Rapid urbanisation giving rise to heat islands in Kochi

A comprehensive study by IIT - Kharagpur scientists shows significant expansion of urban areas in Kochi between 2001 and 2013

December 22, 2018 11:56 pm | Updated December 23, 2018 12:03 pm IST - Kochi

Workers engaged in the construction of Vyttila hub metro station. DMRC officials have confirmed that metro’s Maharaja’s College-Thykoodam stretch will be ready for commissioning by June 2019.

Workers engaged in the construction of Vyttila hub metro station. DMRC officials have confirmed that metro’s Maharaja’s College-Thykoodam stretch will be ready for commissioning by June 2019.

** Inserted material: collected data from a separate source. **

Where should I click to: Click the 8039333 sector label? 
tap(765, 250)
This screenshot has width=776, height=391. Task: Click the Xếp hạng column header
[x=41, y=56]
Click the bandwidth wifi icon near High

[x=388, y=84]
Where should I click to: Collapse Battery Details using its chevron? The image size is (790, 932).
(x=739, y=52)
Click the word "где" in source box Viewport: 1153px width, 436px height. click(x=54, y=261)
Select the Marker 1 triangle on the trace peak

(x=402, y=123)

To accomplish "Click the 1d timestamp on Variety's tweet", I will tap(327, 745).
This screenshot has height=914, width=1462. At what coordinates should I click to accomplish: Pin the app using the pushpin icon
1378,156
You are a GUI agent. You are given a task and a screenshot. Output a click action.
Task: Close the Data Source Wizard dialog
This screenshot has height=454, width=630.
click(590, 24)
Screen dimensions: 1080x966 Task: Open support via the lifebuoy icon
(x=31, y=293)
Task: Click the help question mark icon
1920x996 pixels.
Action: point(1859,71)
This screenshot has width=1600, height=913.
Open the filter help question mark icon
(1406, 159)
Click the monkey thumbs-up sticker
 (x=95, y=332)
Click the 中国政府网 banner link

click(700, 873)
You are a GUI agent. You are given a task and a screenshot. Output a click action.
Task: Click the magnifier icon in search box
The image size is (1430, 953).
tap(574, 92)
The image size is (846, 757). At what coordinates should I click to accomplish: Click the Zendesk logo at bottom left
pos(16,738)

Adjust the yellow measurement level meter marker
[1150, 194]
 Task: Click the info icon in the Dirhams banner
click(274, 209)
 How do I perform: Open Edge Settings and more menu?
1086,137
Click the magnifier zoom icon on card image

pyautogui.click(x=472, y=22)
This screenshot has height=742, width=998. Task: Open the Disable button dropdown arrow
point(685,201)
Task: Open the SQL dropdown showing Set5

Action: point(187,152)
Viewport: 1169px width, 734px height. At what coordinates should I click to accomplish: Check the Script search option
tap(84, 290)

As Kochi transforms into a concrete jungle with increasing urbanisation, it also has its own ‘urban heat island’, a term used to denote the unusual heating up of urban areas owing to excessive built-up area and infrastructure.

In a recent study where scientists of the Indian Institute of Technology Kharagpur used satellite images to examine land use change in Kochi and nine other metropolitan cities in the country, it was found that the urban areas of Kochi had shown a “substantial increase and spread” between 2001 and 2013. While the built-up area assessed in Kochi was around 17% of the city’s total area in 2002, it rose to around 23% in 2013, according to the study published in the International Journal of Remote Sensing .

Less dry land

The scientists, led by Dr. A.N.V. Satyanarayana of IIT-Kharagpur, also noted that Kochi was one of the three cities (the others being Mumbai and Nagpur) where dry land (less vegetated areas) had been continuously decreasing due to the rise in the number of construction projects.

 

Such an expanding urbanisation comes at a cost. It triggers the formation of urban heat islands.

Surface air temperatures in such place are far higher than even nearby rural areas. The scientists observed that in Kochi, the urban heat island intensity appeared to have “increased remarkably” between 2001 and 2013.

Regions with extremely high temperatures (hotspots) also expanded during the said period. And, it is attributed to the increasing densely populated regions, industrial areas, and bare lands.

In an earlier, but shorter, study conducted between 2011 and 2013, a team, including Dr. George Thomas from the Centre for Earth Science Studies, Thiruvananthapuram, analysed the urban heat islands in Kochi.

It found that the urban heat intensity in the city was moderate-to-high during winter and summer, and it was most intense in ‘compact mid-rise zones’ which cover the central part of the city and comprising buildings between nine to 24 metres tall.

Planning cities

“We do not place emphasis on existing vegetation when we plan our cities,” said Dr. Satyanarayana. “If we retain or increase vegetation in our cities without disturbing the ecological balance, we can reduce urban heat islands to some extent,” he added.

Wetland conservation

For a place like Kochi, which is not a planned city, the ideal way to arrest the expansion of heat islands is to regulate construction projects and conserve existing wetlands, said Dr. Thomas, currently assistant professor in physics at Catholicate College, Pathanamthitta.

“Wetlands have the ability to store heat,” he said, adding: “Even maintaining vertical gardens on Kochi metro pillars can help reduce urban heat islands.”